Reviews in Religion & Theology
"Brooks Holifield has undertaken the significant task of chronicling the story of America's clergy. He does so with grace and eloquence, making God's Ambassadors must reading for any one, clergy or scholar, interested in the place of Christian ministry, Protestant or Catholic, in American life. A book that is not just readable, interesting, challenging, but that is also a book to which clergy and scholars should give close attention. (Starred Review)."
Stephen J. Stein
Indiana University, Bloomington
"E. Brooks Holifield has framed the social and ecclesiastical contexts and the historical development of the Christian ministry in America in its denominational complexities with fresh clarity and insight. His work on the diverse and changing challenges to clerical authority will be of great interest to social and religious historians, to the general religious public, and especially to members of the clerical profession or those in training for it. This volume will immediately become the standard historical account of the topic for many years to come."

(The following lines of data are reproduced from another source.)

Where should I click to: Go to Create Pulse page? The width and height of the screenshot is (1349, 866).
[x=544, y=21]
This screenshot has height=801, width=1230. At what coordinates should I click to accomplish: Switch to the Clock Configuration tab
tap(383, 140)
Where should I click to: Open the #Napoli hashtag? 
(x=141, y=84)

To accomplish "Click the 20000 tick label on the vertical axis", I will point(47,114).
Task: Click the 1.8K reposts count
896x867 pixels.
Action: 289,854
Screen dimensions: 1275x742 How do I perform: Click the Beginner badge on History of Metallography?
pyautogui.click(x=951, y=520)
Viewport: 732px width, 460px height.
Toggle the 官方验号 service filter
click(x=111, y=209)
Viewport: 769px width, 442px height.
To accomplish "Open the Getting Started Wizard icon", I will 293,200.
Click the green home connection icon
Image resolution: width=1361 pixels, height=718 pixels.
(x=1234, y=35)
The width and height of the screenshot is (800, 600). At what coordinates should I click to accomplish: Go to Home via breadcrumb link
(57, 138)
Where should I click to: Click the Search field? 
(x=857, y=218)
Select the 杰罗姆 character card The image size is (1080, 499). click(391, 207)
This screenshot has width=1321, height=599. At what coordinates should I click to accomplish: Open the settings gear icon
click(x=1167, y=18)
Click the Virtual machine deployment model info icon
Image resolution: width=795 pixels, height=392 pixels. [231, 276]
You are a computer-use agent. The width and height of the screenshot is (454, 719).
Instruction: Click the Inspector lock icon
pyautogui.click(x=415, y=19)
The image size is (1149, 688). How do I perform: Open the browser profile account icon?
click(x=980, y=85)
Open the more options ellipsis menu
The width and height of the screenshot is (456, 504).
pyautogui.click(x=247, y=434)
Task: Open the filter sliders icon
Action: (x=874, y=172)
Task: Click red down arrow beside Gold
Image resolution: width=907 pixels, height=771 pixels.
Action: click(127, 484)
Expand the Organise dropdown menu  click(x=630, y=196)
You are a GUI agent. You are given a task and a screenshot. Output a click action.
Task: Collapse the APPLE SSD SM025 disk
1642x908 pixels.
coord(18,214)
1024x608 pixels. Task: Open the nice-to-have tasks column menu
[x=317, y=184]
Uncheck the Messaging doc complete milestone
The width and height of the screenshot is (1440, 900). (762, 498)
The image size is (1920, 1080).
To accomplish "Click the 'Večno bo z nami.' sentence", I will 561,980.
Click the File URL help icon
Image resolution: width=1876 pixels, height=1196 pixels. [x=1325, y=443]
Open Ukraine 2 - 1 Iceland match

"Brooks Holifield has synthesized a vast amount of scholarship into a compelling story, gracefully written. God's Ambassadors will stand for a long time as the authoritative history of Christian clergy in America, but this remarkable book is more than that. It is a new history of religion in America, one with the clergy at center stage."
"While the roles of American clergy have changed over the past 400 years, this thorough account argues that the 'narrative of decline' is unwarranted. . . Holifield's section on clergy from 1970 to the present is tantalizingly brief but incisive. Full of detailed research, this balanced historical study is clear, well-organized, and perceptive."
Katarina Schuth, O.S.F.
University of St. Thomas
"In this extraordinarily well-documented historical account of the ministry in the United States from its early stages, Brooks Holifield captures a sense of the soul of the minister. His engaging descriptions of the varied missions of 'God's ambassadors' are threaded with just the right combination of fascinating details and serious theological reflection. The reader comes away with a balanced understanding of the achievements and disappointments of these ministers, both Protestant and Catholic. Through the centuries their work has left a deep impression on American culture, and Holifield's unique history brings to life the significance of their contribution."